THE BIG READ: Nigel Farage has been throwing haymakers all campaign but now he has been jolted by a heavy punch.
The Reform party leader can close out a truly remarkable election performance by getting back to his core winning messages on immigration, tax and energy prices
WHEN Rishi Sunak called the election, the Tories were averaging a terrible 23 per cent in the polls. Labour was averaging 44 per cent. Reform was averaging 11 per cent. The Liberal Democrats were averaging 10 per cent.
I took these figures from the BBC Poll Tracker, but unsurprisingly all the poll aggregator sites show a similar picture.
Fast-forward a month and the averages right now are as follows: Labour 40 per cent (-4), Conservatives 20 per cent (-3), Reform 17 per cent (+6), Lib Dems 11 per cent (+1).
So do tell me, who has “won” the general election campaign thus far? I put it to you that there is only one credible answer: Nigel Farage has easily had the best of the first month of campaigning. If Farage and his party can keep an upward trend rolling on in the last week or so and turn out their vote on the day, then Reform is going to win at least a handful of parliamentary seats and possibly more than a dozen.
But these are both big “ifs”. For Farage has finally caught a crab, to use a rowing analogy, by sticking his oar into the choppy waters of public attitudes towards Vladimir Putin, the Kremlin thug whose chemical attack in Salisbury killed a British citizen (oh and by the way he also invaded the sovereign neighbouring country of Ukraine).
Might there be something in what Farage said about the West’s geo-politics involving the eastwards expansion of NATO and the EU having “provoked” Putin? I think provoked is the wrong word – pretext, which Farage also used, would be less rash - but yes of course there is a thoughtful case that can be made. But why make it when its popularity with the British public is uncertain at best and very probably trends heavily negative?

** Instruction 1 **
Can you convert the rows, from the line with "Given: Select the AWW1 $350 price line" up to and including the line with "(x=185, y=74)", into a JSON list of strings, one string per line and with blank lines omitted?

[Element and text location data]

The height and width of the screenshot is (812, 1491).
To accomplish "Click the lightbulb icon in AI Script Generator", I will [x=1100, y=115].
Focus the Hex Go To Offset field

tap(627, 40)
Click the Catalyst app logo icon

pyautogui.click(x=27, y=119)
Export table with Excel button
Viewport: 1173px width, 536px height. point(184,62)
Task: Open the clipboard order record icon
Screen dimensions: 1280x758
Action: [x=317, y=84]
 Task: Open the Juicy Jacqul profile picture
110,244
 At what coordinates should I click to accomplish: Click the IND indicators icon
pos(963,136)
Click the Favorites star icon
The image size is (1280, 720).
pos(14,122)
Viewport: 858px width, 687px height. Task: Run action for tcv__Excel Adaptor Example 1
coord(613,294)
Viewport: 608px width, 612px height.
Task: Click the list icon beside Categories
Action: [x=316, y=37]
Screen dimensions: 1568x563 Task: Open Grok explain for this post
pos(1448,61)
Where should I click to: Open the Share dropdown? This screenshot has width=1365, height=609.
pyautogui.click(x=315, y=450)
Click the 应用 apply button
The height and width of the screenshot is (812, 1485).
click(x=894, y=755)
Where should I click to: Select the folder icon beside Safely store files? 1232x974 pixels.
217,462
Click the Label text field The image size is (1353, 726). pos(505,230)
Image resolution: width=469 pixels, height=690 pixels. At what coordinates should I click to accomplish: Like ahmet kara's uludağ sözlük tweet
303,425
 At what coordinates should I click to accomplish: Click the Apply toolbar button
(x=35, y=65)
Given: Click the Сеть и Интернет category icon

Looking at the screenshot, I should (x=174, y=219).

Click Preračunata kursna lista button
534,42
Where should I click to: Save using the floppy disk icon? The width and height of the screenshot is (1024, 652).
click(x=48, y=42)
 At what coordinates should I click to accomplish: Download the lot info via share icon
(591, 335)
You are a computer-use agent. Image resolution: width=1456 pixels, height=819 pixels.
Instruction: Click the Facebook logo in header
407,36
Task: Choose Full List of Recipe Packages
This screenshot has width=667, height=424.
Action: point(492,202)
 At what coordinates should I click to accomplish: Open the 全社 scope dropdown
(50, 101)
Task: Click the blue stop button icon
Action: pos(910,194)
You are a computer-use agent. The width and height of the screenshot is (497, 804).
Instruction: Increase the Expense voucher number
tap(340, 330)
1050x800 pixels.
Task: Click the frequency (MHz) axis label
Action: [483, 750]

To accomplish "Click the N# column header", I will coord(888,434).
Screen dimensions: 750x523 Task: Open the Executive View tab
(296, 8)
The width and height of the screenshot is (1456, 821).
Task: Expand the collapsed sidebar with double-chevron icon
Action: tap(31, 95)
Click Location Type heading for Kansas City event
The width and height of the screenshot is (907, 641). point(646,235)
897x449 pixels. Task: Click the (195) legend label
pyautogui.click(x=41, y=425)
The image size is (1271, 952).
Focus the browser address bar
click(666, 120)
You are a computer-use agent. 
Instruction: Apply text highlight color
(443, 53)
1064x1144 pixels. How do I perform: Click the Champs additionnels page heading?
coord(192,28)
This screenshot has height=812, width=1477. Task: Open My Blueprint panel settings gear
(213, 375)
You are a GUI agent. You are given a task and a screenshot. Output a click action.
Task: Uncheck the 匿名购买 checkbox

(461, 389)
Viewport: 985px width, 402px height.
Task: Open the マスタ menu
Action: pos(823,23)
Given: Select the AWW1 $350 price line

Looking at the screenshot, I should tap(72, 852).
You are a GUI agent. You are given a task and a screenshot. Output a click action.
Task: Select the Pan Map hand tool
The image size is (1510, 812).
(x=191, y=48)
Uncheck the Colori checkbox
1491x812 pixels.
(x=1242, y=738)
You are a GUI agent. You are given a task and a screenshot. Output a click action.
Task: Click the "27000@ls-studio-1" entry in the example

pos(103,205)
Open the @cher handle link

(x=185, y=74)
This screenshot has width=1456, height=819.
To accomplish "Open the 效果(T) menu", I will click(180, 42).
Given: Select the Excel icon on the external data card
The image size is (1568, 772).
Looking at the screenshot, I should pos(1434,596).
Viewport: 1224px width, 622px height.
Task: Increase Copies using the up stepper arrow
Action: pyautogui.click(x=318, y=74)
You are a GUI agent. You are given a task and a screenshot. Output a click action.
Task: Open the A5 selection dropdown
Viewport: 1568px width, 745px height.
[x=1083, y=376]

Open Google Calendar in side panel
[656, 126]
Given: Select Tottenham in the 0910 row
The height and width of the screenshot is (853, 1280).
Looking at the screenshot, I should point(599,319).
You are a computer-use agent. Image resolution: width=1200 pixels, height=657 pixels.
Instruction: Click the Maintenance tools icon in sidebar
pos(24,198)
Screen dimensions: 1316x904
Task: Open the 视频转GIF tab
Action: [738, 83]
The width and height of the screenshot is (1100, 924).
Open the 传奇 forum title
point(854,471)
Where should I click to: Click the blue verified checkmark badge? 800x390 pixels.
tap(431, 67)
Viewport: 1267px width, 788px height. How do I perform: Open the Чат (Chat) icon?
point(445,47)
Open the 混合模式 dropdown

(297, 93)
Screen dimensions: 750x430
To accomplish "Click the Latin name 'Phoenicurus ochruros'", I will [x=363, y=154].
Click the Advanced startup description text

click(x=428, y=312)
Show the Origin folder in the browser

** Instruction 2 **
Can you transcribe the whole article about Nigel Farage's election campaign word for word?

** Exercise result 1 **
[
  "Given: Select the AWW1 $350 price line",
  "Looking at the screenshot, I should tap(72, 852).",
  "You are a GUI agent. You are given a task and a screenshot. Output a click action.",
  "Task: Select the Pan Map hand tool",
  "The image size is (1510, 812).",
  "(x=191, y=48)",
  "Uncheck the Colori checkbox",
  "1491x812 pixels.",
  "(x=1242, y=738)",
  "You are a GUI agent. You are given a task and a screenshot. Output a click action.",
  "Task: Click the \"27000@ls-studio-1\" entry in the example",
  "pos(103,205)",
  "Open the @cher handle link",
  "(x=185, y=74)"
]

** Exercise result 2 **
THE BIG READ: Nigel Farage has been throwing haymakers all campaign but now he has been jolted by a heavy punch.
The Reform party leader can close out a truly remarkable election performance by getting back to his core winning messages on immigration, tax and energy prices
WHEN Rishi Sunak called the election, the Tories were averaging a terrible 23 per cent in the polls. Labour was averaging 44 per cent. Reform was averaging 11 per cent. The Liberal Democrats were averaging 10 per cent.
I took these figures from the BBC Poll Tracker, but unsurprisingly all the poll aggregator sites show a similar picture.
Fast-forward a month and the averages right now are as follows: Labour 40 per cent (-4), Conservatives 20 per cent (-3), Reform 17 per cent (+6), Lib Dems 11 per cent (+1).
So do tell me, who has “won” the general election campaign thus far? I put it to you that there is only one credible answer: Nigel Farage has easily had the best of the first month of campaigning. If Farage and his party can keep an upward trend rolling on in the last week or so and turn out their vote on the day, then Reform is going to win at least a handful of parliamentary seats and possibly more than a dozen.
But these are both big “ifs”. For Farage has finally caught a crab, to use a rowing analogy, by sticking his oar into the choppy waters of public attitudes towards Vladimir Putin, the Kremlin thug whose chemical attack in Salisbury killed a British citizen (oh and by the way he also invaded the sovereign neighbouring country of Ukraine).
Might there be something in what Farage said about the West’s geo-politics involving the eastwards expansion of NATO and the EU having “provoked” Putin? I think provoked is the wrong word – pretext, which Farage also used, would be less rash - but yes of course there is a thoughtful case that can be made. But why make it when its popularity with the British public is uncertain at best and very probably trends heavily negative?